Дидько улыбнулся мечтательно. И хлопнул в ладоши.
— Эй, Янко, проводи гостей!
Банька была замечательная: сухая, жаркая, чистая, с отдельной парилкой, где светились багрово круглые гладкие валунки. Веники — дубовые и березовые, отборные, добротные, мяконькие. Круз подумал, что последний раз попал в баню года три тому, у волков с Колы, а до того не парился лет двадцать пять самое малое, а то и тридцать. Здешняя баня напоминала детство. Отца, заботливо прогревающего веник у печного жерла, ухающих мужиков в вязаных шапочках. Странную, захлестывающую дрожь, когда горячий пар струится над кожей. А когда выскочишь под душ, истомленный жаром, накатывает сверху вниз дрожкая, хватающая сердце истома…
Тогда, в девять лет, просился в баню чуть не каждый день. Вымазывался нарочно, и мать, вздыхая, сыпала в ванну порошки и кристаллики. А когда отец, уступив, повел в праздник, через три дня всего после обычной недели, — сладость смены жары и холода вдруг пропала, и парилка показалась унылым, тягостным уроком — терпи, потей, подложив ладони под тощий зад, чтобы не обожгло накаленной доской. Тело не сбросило груз, не открылось.
Теперь от ощущения осталась лишь память. Но хотя бы оживить ее — роскошь в нынешнем мире. На земле победившего счастья мало радости. С годами уходит даже радость убить и выжить.
Круз никогда не умел радоваться сильно. Утоление голода приносило небольшое ровное тепло, утоление похоти, неяркой и мелкой, как чесотка, — спокойный сон. Душа от рождения не прозрела, осталась невнятной, слепоглухонемой. Сделаешь не то — ноет, сделаешь хорошее — будто прислонился к печи после слякотного подворья. Горе не стучалось в нее. Когда отец лежал на столе, маленький и умытый, со свечой в головах, ничего внутри не было, кроме досады и мерзковатой тяжести в животе, как после вчерашнего холодца. И водка, влитая заботой дядьев, чтоб не горевалось, принесла лишь болтливую гадкую муть в рассудке, а после — рвоту.
Радости Круза были рябь в луже — но и горести не глубже. В семнадцать лет он не прыгнул смертно с крыши потому, что жестяной окоемок был ржавым и грязным, лип к рукам. А через час зачитался «Потопом», и все стало как раньше. Так же быстро забывал и боль — только загонял в память, повторяя: не иди туда, не знайся с тем, не хватайся за провод.

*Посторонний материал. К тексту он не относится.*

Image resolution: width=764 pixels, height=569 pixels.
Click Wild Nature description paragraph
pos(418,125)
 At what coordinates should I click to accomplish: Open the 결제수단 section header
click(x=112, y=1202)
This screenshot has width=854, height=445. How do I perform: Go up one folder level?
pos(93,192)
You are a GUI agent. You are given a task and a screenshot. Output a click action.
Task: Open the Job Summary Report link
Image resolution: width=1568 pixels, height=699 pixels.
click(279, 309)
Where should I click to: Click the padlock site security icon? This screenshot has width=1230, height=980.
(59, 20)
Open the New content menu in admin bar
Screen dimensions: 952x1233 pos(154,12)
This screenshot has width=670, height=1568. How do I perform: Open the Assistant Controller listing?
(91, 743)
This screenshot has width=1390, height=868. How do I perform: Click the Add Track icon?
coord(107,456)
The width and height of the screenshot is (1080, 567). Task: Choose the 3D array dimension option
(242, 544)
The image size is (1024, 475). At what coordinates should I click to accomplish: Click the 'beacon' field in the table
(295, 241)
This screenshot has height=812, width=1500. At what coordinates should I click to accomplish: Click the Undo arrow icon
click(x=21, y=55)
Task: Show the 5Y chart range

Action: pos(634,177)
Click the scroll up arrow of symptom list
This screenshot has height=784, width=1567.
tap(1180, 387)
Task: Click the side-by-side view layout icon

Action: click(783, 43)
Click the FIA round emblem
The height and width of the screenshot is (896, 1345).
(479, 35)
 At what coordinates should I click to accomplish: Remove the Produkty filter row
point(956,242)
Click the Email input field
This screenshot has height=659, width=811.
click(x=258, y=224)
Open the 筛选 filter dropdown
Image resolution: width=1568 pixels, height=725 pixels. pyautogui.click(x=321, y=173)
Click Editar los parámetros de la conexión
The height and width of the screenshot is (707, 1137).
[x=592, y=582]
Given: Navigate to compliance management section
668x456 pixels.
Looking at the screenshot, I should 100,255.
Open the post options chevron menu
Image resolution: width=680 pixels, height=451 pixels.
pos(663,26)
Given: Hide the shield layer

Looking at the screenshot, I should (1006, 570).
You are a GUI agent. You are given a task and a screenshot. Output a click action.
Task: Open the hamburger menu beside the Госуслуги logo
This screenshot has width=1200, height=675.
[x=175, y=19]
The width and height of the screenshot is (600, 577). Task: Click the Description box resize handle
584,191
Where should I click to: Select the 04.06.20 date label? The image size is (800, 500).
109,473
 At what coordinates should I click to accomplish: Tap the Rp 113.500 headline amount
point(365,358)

Интересно бы опросить выживших стариков: как у них, точно ли так же пусто и мелко? У Дана не так. Он по-настоящему радуется и злится. Но у него великая цель. Вбил в голову, и напролом. Так, наверное, и все время жил, от одного громкого пустословия к другому, не замечая, как великое вихляет задом. Но Дан — псих. Такие мир приговорили, такие его и спасти мечтают.
Михай тоже был из породы глядящих в светлое будущее. Только цель у него всегда была чужая. Душа из одной веры и состояла. Дан с Михаем — как генерал с рядовым. Вот рядовой первым и схватил…
— Старшой, спину-то, давай, — предложил Левый, осклабясь.
— Нет, спасибо. Сами давайте, а я погреюсь, — ответил Круз.
Щенки еще посуетились, погоготали, дуя друг на дружку и шлепая вениками. Наконец заскрипела, грохнула дверь. Круз лег на полку и вытянул ноги, ощутив жгучее колотье под икрами. Закрыл глаза.
И тут дверь заскрипела снова, и ломкий басок Последыша сообщил: «Старшой, тут у нас… ну, в общем… надо, а то мы сами не того».
Круз слез и вышел в мыльню.
Посреди нее стояла голая девка. Сисястая, чистая. Красивая, кабы не лицо — сонное, мутное, правильный кусок розового с отверстиями.